INSTRUCTIONS TO FOLLOW
Exclude any images and output the remaining records exactly.

◇ ◇ ◇

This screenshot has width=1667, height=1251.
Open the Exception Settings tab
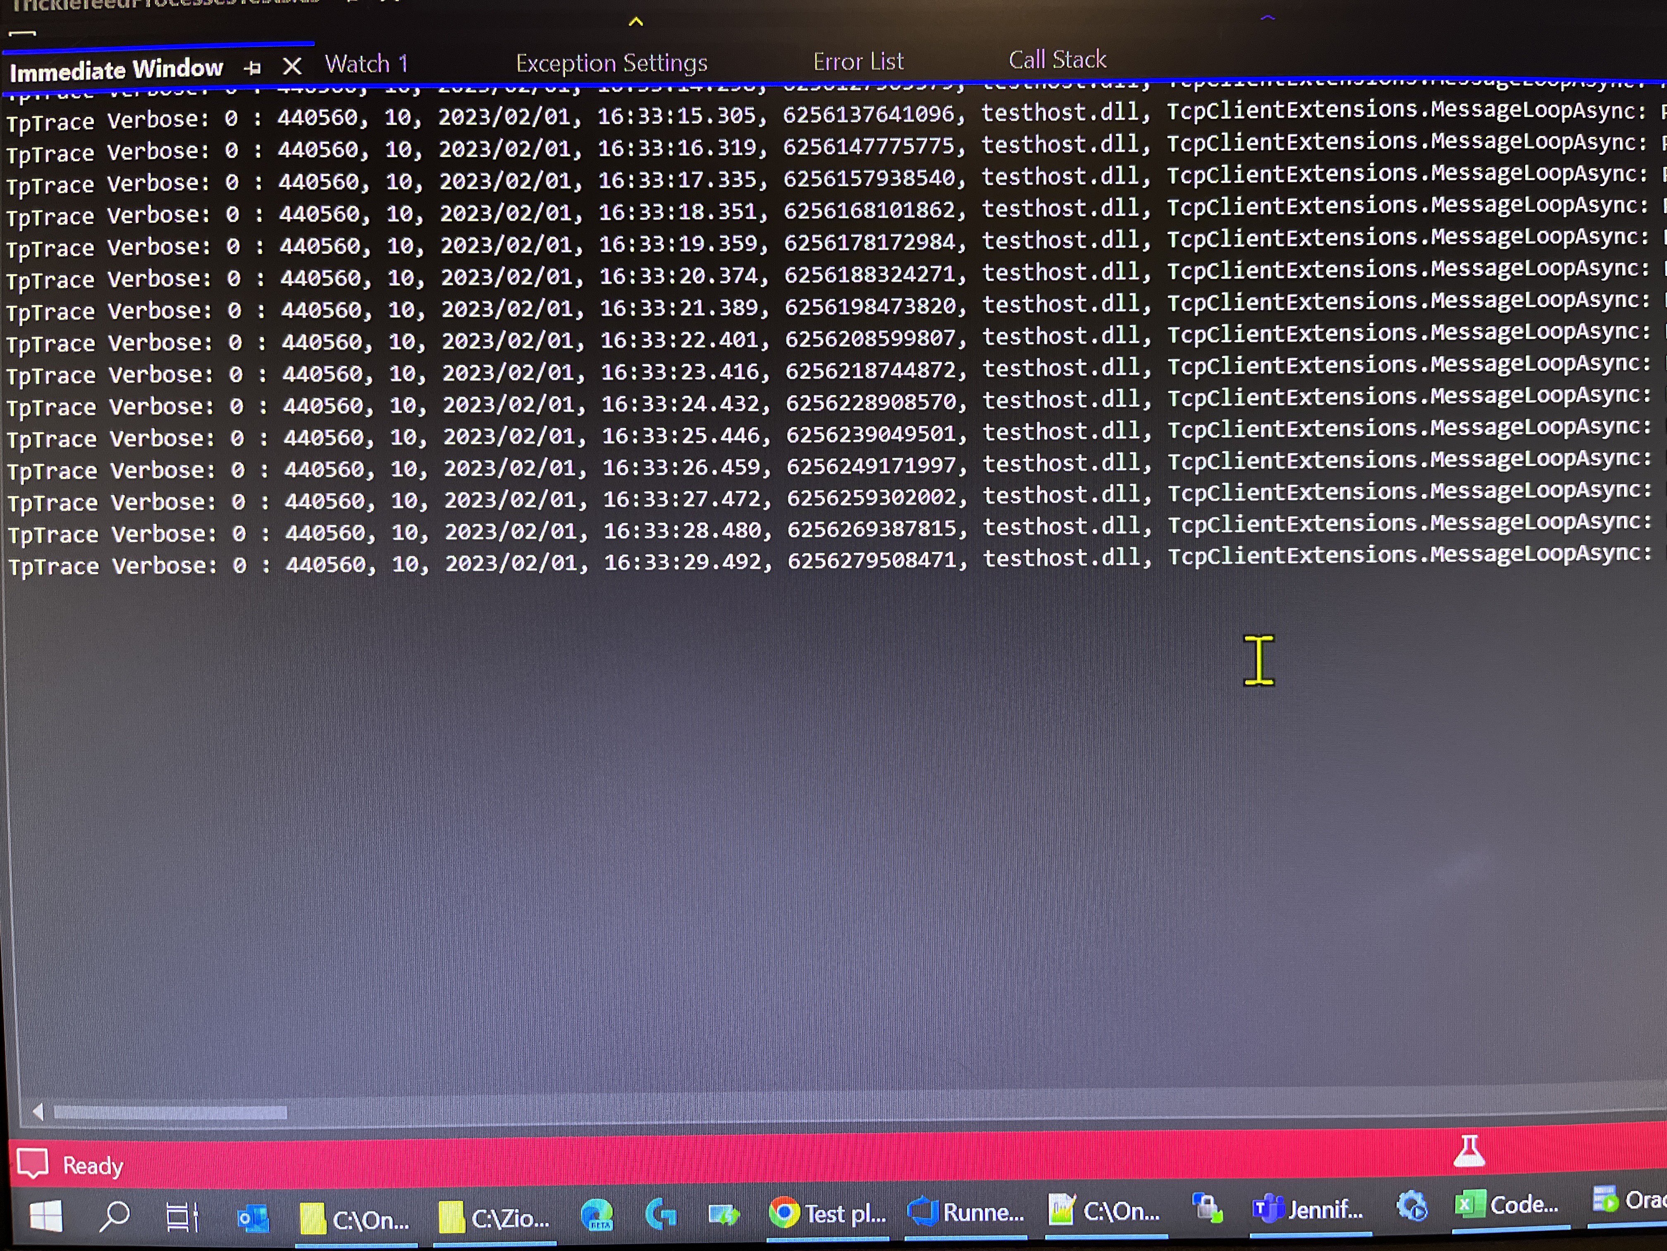coord(611,63)
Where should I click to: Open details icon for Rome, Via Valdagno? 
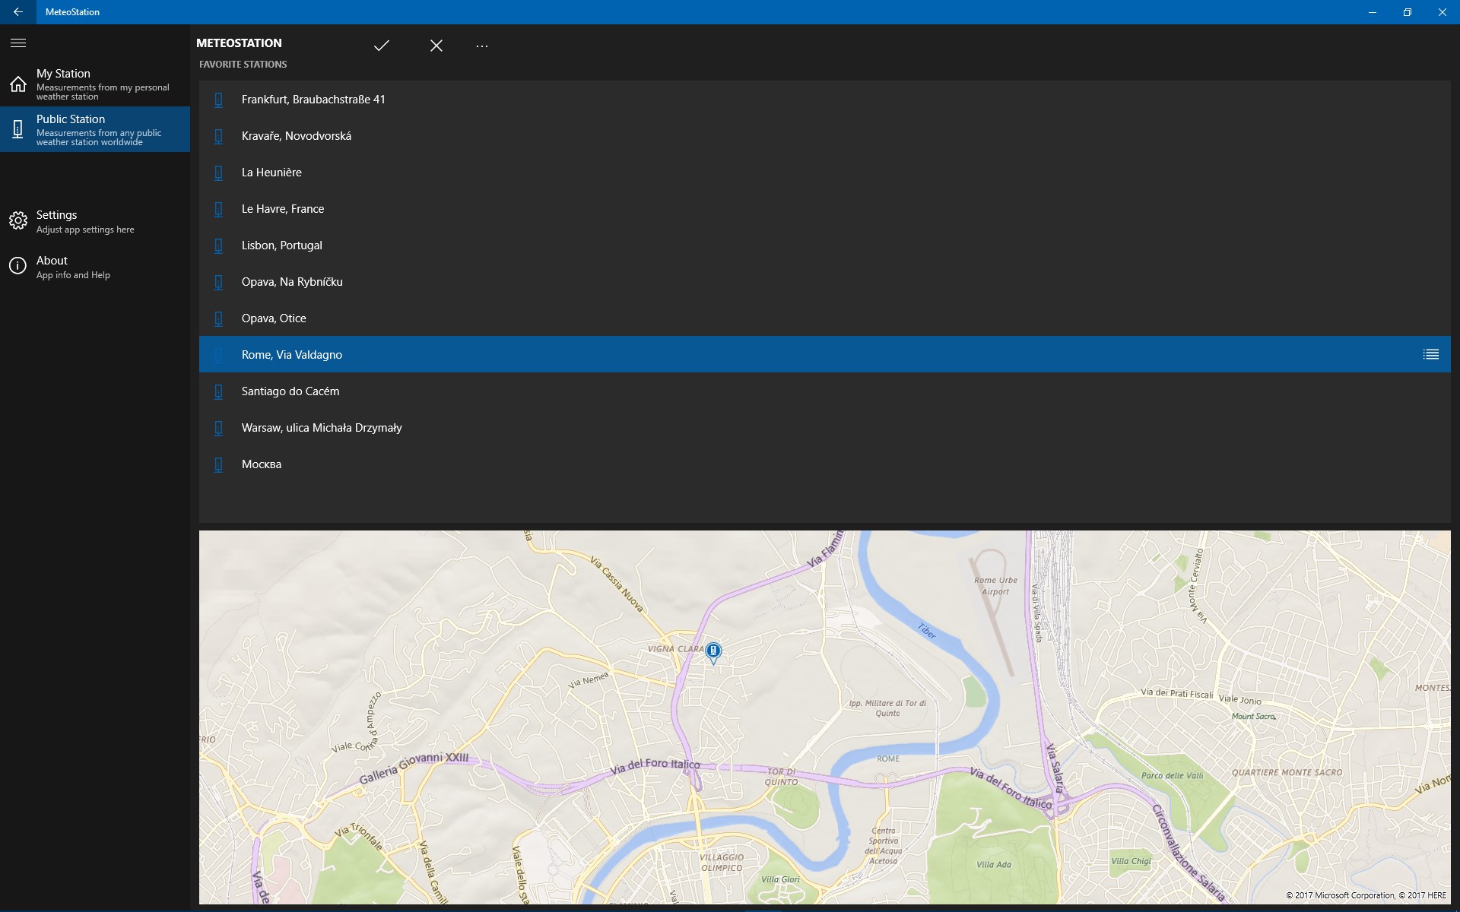click(x=1430, y=354)
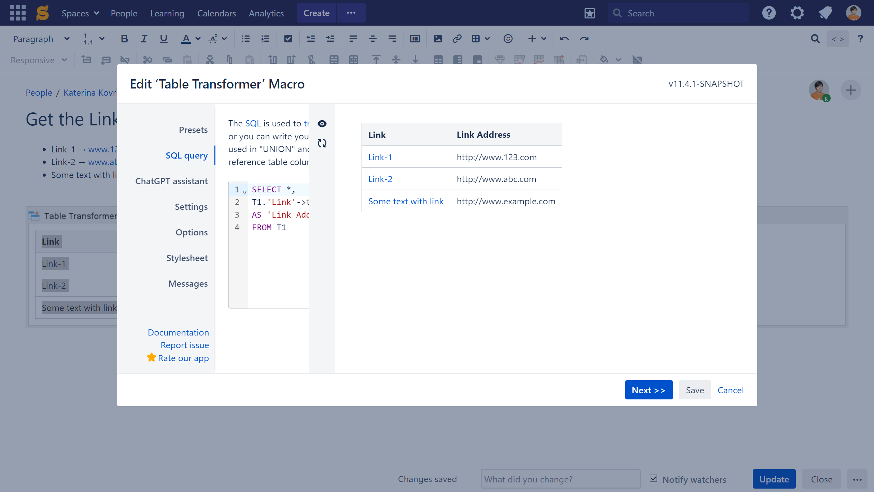Toggle the preview eye icon
This screenshot has width=874, height=492.
[322, 124]
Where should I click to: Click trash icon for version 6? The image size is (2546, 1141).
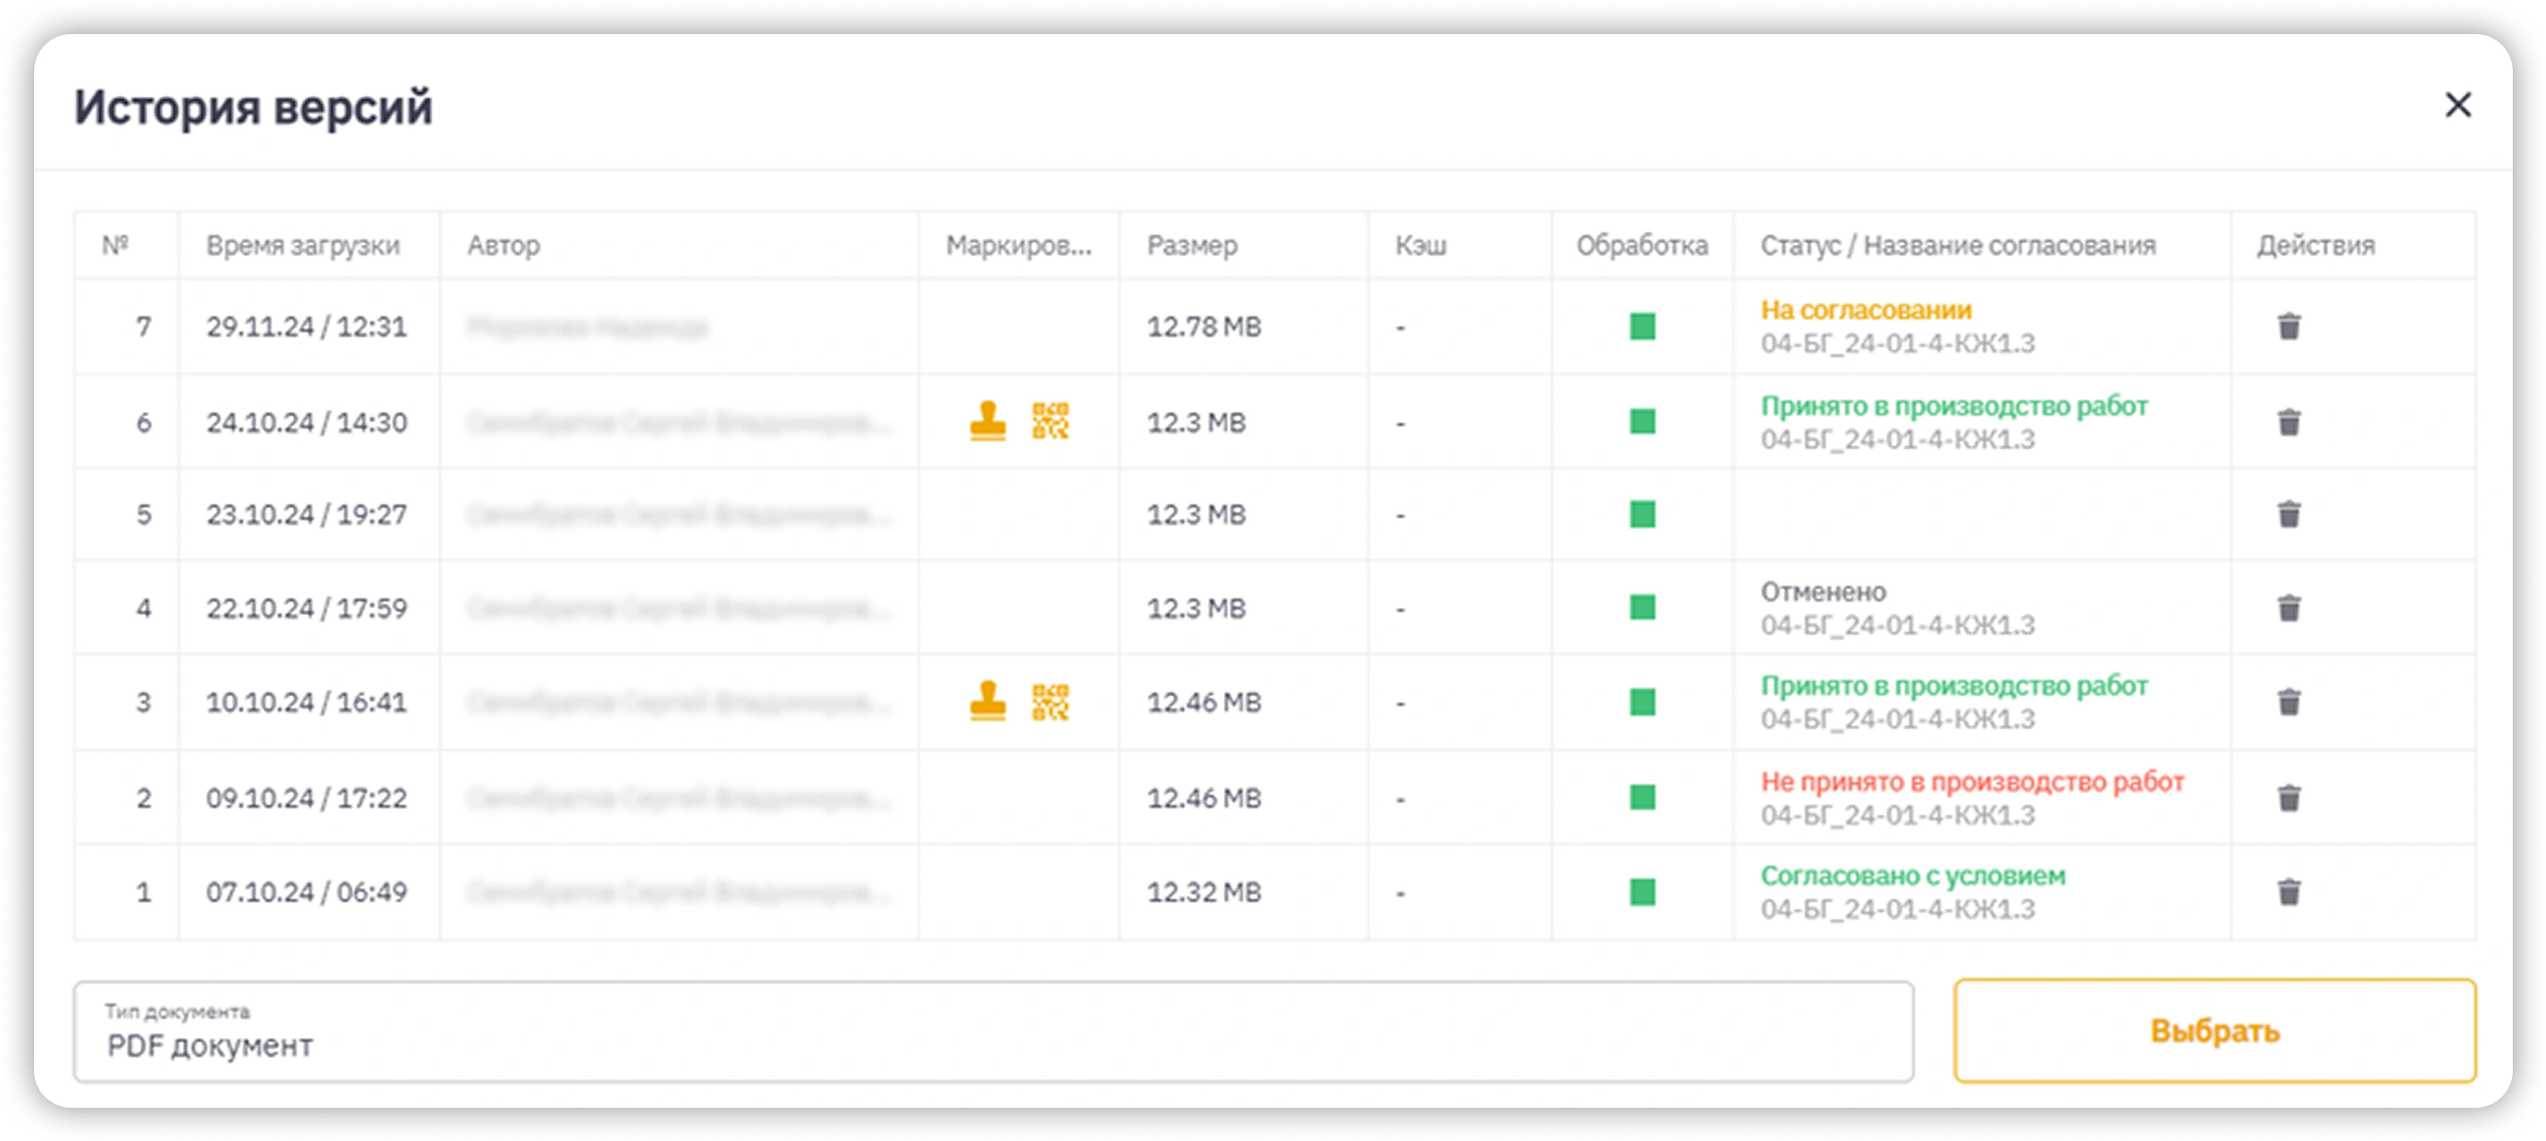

◇ ◇ ◇

WRITTEN SOLUTION
This screenshot has width=1667, height=1251.
Open the Exception Settings tab
coord(611,63)
Where should I click to: Open details icon for Rome, Via Valdagno? 
click(x=1430, y=354)
Toggle the preview eye icon
This screenshot has width=874, height=492.
[322, 124]
Where should I click to: Click trash icon for version 6? The image size is (2546, 1141).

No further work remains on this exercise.